An initiative that supports African scholars who have great potential but few educational opportunities is set to expand.
The University of Edinburgh's Mastercard Foundation Scholars Program is to more than double its intake of students in 2017/18.
Some 26 students who are committed to improving the lives of others will join the Program.
The increase follow the success of the Scholars Program's first year, when 12 students from six countries joined the University.
This year’s group includes students from South Sudan, Nigeria and Rwanda, Ethiopia and Uganda. Four of them will be studying on postgraduate distance learning degrees.
Charlegne Rambanapasi, from Harare, Zimbabwe, is one of the new undergraduates. She will shortly begin studying Chemical Engineering at Edinburgh.
Getting this scholarship means the world to me. I will be the first of five siblings to go to University. I'm hoping to learn a lot in terms of transformative leadership as well as technical expertise in my field of interest so that I can help transform and develop my country. I also want to get out of my shell and meet lots of people, make great friends and create tonnes of great memories.
The $27 million scholarship program will benefit some 200 African students over seven years.
Full scholarships will be offered to 80 undergraduate and 120 postgraduate students from Africa. The initiative will enable Edinburgh to offer opportunities to Africans with great academic potential but few educational opportunities.
Dorcas Amoh-Mensah, from Ghana, was part of the 2016/17 intake of Mastercard Foundation scholars. She will shortly complete her MSc in Africa and International Development.
The University has been an awesome place for me to learn, with a relatively open culture, where everyone is willing to support you to do better academically, socially and emotionally. My time at Edinburgh has also exposed me to the world. Learning and interacting with people from across the globe was one of my most cherished experiences. I now hope to contribute to the economic development and transformation of my own country and continent.
Students receive comprehensive support to assist in removing any barriers to study in Edinburgh.
They benefit from extra-curricular course elements including summer schools and internships in the UK and their home regions. These will help them to develop their abilities and make a difference to their countries and communities when they return home.
Africa is experiencing huge youth population growth as economic and employment growth stagnates. The University hopes to educate a new generation of African leaders who will create opportunities for others.
So far, the wider Mastercard Foundation Scholars Program has committed more than US$700 million to support the education and leadership development of more than 30,000 young people.

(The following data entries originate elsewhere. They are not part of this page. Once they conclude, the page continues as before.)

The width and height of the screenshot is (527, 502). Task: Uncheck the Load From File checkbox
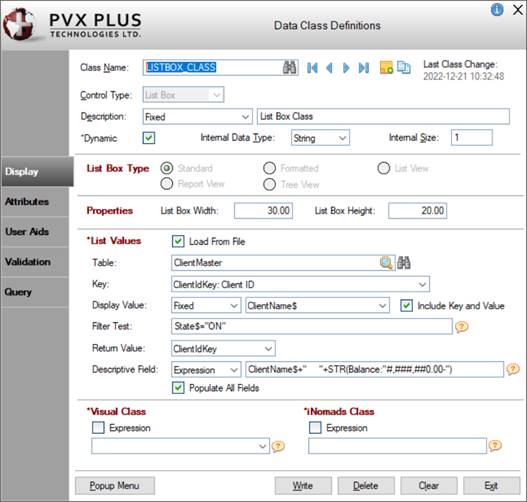[x=178, y=241]
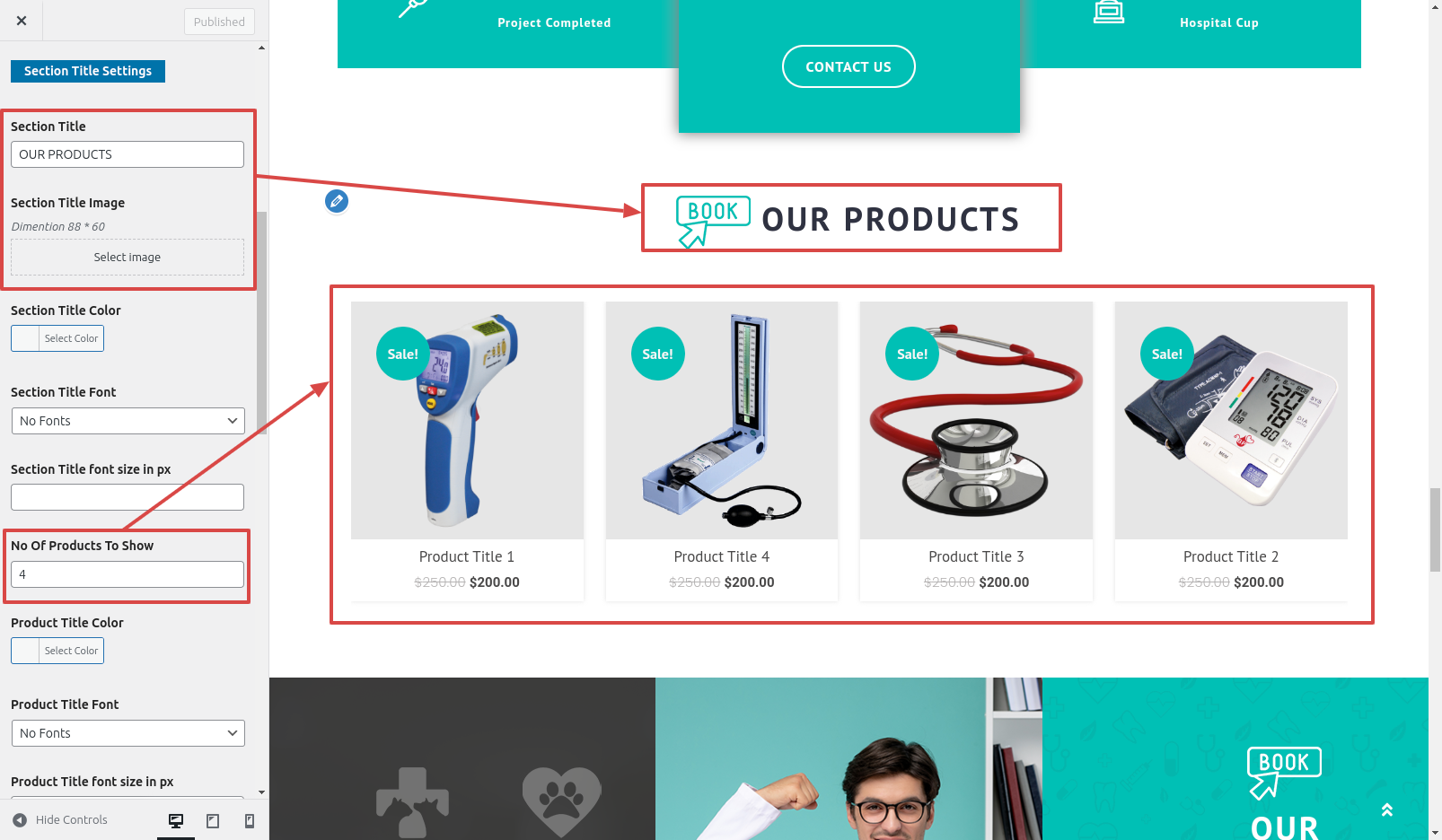Click the scroll-to-top double chevron icon
The image size is (1442, 840).
pos(1387,810)
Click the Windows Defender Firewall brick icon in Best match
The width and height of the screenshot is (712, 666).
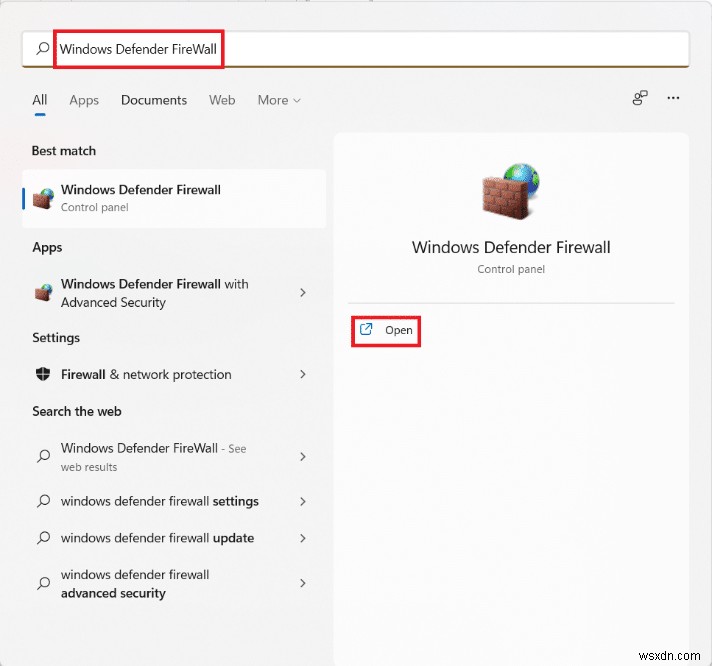pos(43,198)
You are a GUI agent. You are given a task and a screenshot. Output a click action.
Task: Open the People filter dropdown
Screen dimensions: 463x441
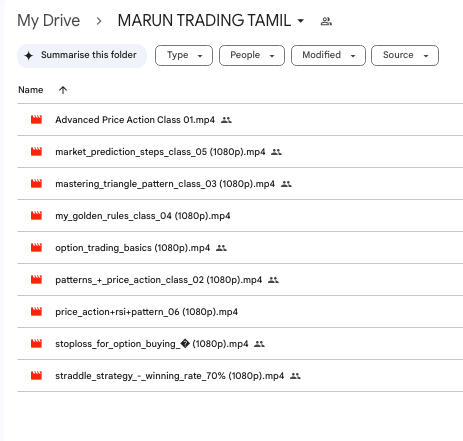[252, 55]
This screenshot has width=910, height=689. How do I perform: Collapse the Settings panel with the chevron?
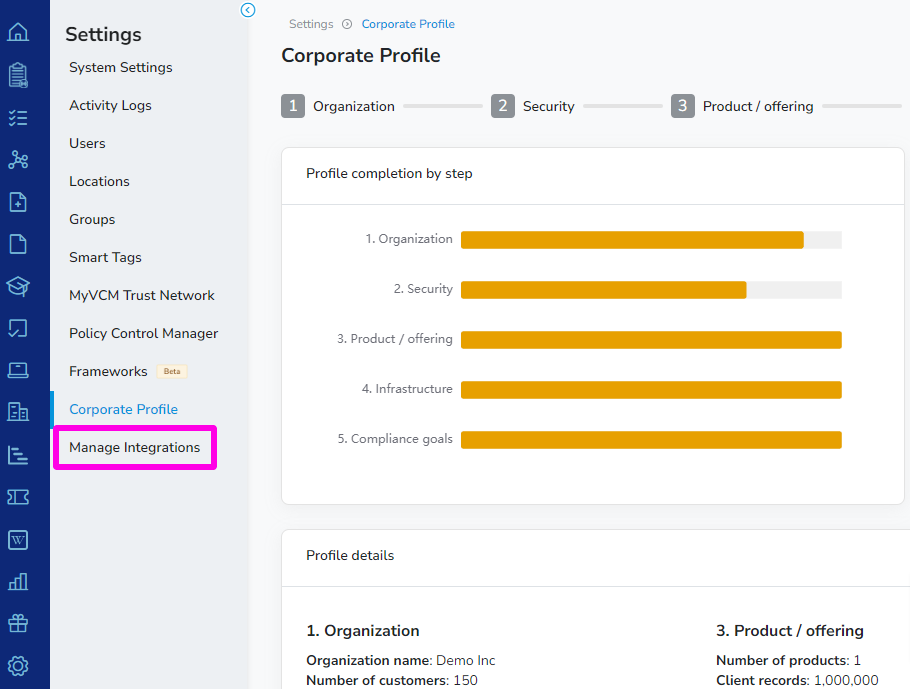tap(247, 10)
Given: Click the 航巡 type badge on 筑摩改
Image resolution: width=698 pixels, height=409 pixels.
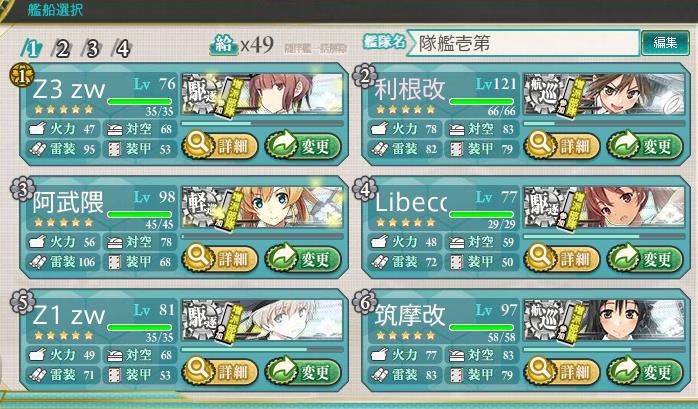Looking at the screenshot, I should [543, 319].
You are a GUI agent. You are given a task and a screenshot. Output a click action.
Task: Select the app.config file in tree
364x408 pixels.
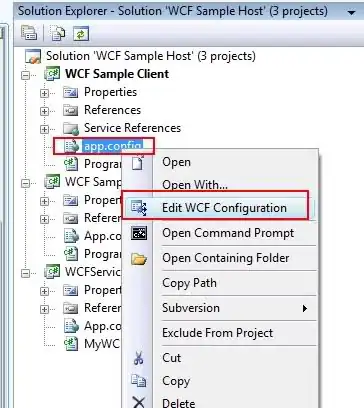(x=113, y=146)
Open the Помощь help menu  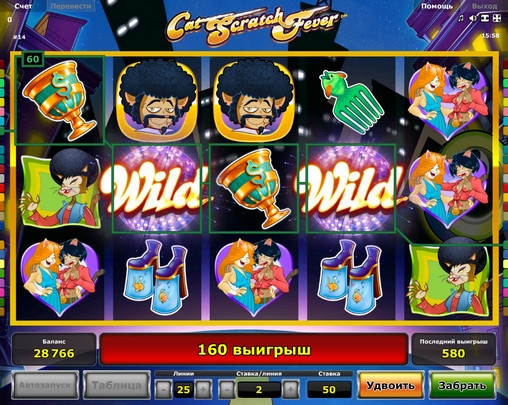click(x=437, y=6)
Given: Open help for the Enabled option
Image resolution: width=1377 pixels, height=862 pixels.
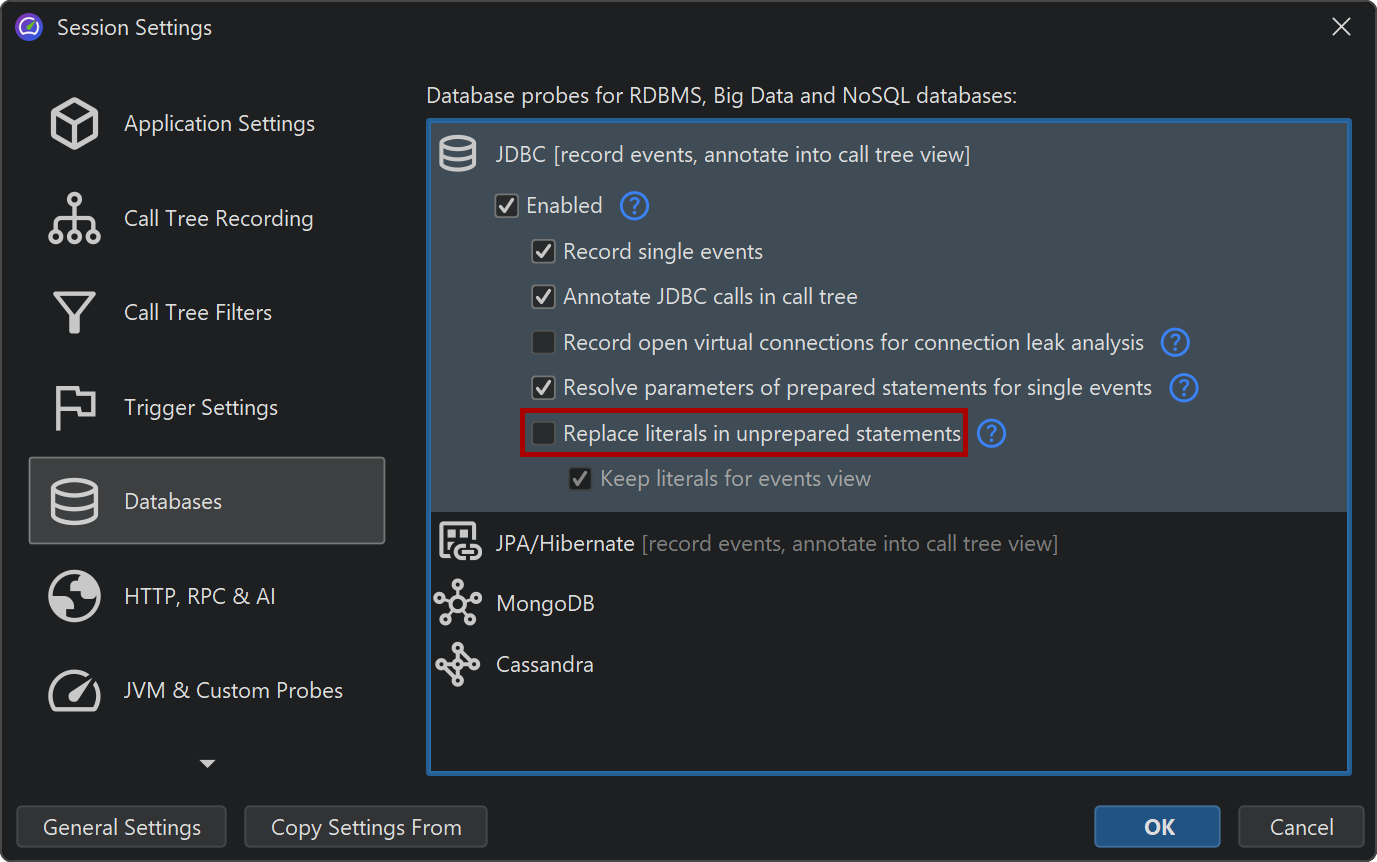Looking at the screenshot, I should [634, 206].
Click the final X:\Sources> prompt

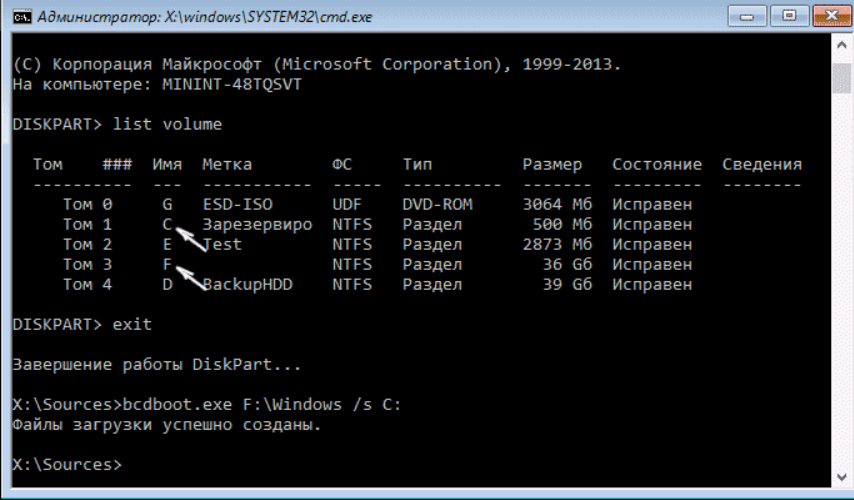point(66,464)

Edinburgh is the first university in Europe to collaborate with the Mastercard Foundation Scholars Program.
The University of Edinburgh is committed to expanding access for students from around the world. It welcomed 602 students from 29 African countries last year.
The University’s largest cohorts in 2016/17 included 125 students from South Africa, 113 students from Nigeria and 85 students from Kenya.
It is engaged in multi-disciplinary research relating to Africa through its four Global Academies – Development, Health, Justice, and Environment and Society.
Edinburgh’s Centre of African Studies is a world leader of research on Africa and the largest research hub of its kind in Europe.
We are delighted, and proud, to see our first six postgraduate students complete their studies and our first six undergraduate students prepare for second year. We are also excited to welcome the 26 students who will joining us from 11 African countries in the coming weeks. Our Mastercard Foundation Scholars have already contributed in many ways to our university community - from better food to brighter billboards - and we’re looking forward to an equally exciting year ahead.